● Tarefa 1
Por favor, liste todos os nomes de países e continentes citados no trecho sobre o Solar Ear.
● Tarefa 2
Retome o trecho sobre o Solar Ear e dê continuidade a ele logo após a última frase apresentada.

══ Trecho para leitura ══

Já as pessoas surdas têm perspectivas concretas de ouvir utilizando aparelhos de baixo custo. Um deles, que já chegou ao Brasil e deve começar a ser comercializado ainda este ano, é o Solar Ear, que foi desenvolvido por voluntários em Botsuana, na África, em 2002, e está sendo aprimorado no Brasil desde 2007.

Trata-se de um aparelho auditivo digital que utiliza baterias recarregáveis por meio de carregador solar que também pode ser ligado à rede elétrica. Ele embute uma tecnologia que mira, portanto, dois objetivos: um social, outro ambiental. A ideia é ampliar o acesso de pessoas surdas de baixa renda a aparelhos auditivos e reduzir o descarte da enormidade de baterias que esses artefatos demandam (a troca chega a ser semanal). “Para estimular a fabricação, os desenvolvedores abrem mão da patente, que é aberta”, conta Howard Weinstein, empreendedor social americano que atuou em Botsuana e apresentou a solução a pesquisadores brasileiros da USP.

═══
══ Material apresentado ══

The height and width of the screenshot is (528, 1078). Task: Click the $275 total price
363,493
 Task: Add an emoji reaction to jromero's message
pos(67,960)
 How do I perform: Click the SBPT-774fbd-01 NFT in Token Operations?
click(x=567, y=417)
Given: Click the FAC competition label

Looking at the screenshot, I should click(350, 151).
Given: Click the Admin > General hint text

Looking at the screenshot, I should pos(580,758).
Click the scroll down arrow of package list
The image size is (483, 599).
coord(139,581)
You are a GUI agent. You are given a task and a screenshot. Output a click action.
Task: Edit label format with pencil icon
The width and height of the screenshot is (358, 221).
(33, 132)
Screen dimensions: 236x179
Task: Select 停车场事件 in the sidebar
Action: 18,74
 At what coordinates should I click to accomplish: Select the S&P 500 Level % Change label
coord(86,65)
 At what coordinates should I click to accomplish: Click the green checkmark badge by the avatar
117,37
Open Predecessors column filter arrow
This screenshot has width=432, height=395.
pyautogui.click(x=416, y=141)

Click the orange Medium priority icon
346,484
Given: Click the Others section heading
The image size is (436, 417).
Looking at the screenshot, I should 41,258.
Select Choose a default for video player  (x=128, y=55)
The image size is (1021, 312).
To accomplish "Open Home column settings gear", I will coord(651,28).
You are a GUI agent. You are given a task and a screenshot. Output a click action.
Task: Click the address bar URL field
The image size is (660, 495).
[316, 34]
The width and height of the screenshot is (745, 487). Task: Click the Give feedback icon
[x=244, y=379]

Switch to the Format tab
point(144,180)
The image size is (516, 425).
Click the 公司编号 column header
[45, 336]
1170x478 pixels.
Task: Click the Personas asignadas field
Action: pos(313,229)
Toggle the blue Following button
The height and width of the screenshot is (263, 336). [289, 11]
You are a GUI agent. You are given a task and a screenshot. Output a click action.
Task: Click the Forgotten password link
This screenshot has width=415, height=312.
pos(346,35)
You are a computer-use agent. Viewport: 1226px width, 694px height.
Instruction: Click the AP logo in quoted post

═══

● Espaço de resposta 1
Brasil, Botsuana, África

● Espaço de resposta 2
Weinstein trabalha no Brasil em conjunto com a ONG Instituto Cefac, que está produzindo o Solar Ear. Segundo ele, os aparelhos auditivos comercializados no país precisam de softwares e os usuários têm de recorrer a profissionais, geralmente em consultórios de fonoaudiologia, para ajustá-los às suas necessidades específicas. Já o Solar Ear poderá ser manipulado pelo próprio usuário.

De acordo com Weinstein, os aparelhos comuns são caros, com preços, em média, de R$ 1,5 mil a R$ 5 mil. Além disso, mesmo que os recebam do SUS, as pessoas nem sempre conseguem usá-los, pois muitas vezes não podem bancar as despesas com baterias – que, segundo Weinstein, custam cerca de R$ 4, mas duram no máximo sete dias. Já o Solar Ear, cuja produção não visa lucro, será vendido a R$ 299 e suas baterias recarregáveis duram cerca de três anos.

O Cefac está pronto para atender à demanda. Tem aparelhos em estoque à espera apenas da autorização da Agência Nacional de Vigilância Sanitária (Anvisa), que deve sair este ano. A produção está sendo feita em uma oficina no bairro de Perdizes, em São Paulo, por seis jovens surdos. Trabalhando em turnos de meio período, eles podem fabricar por mês 10 mil aparelhos ou 20 mil carregadores e 40 mil pilhas, segundo Weinstein.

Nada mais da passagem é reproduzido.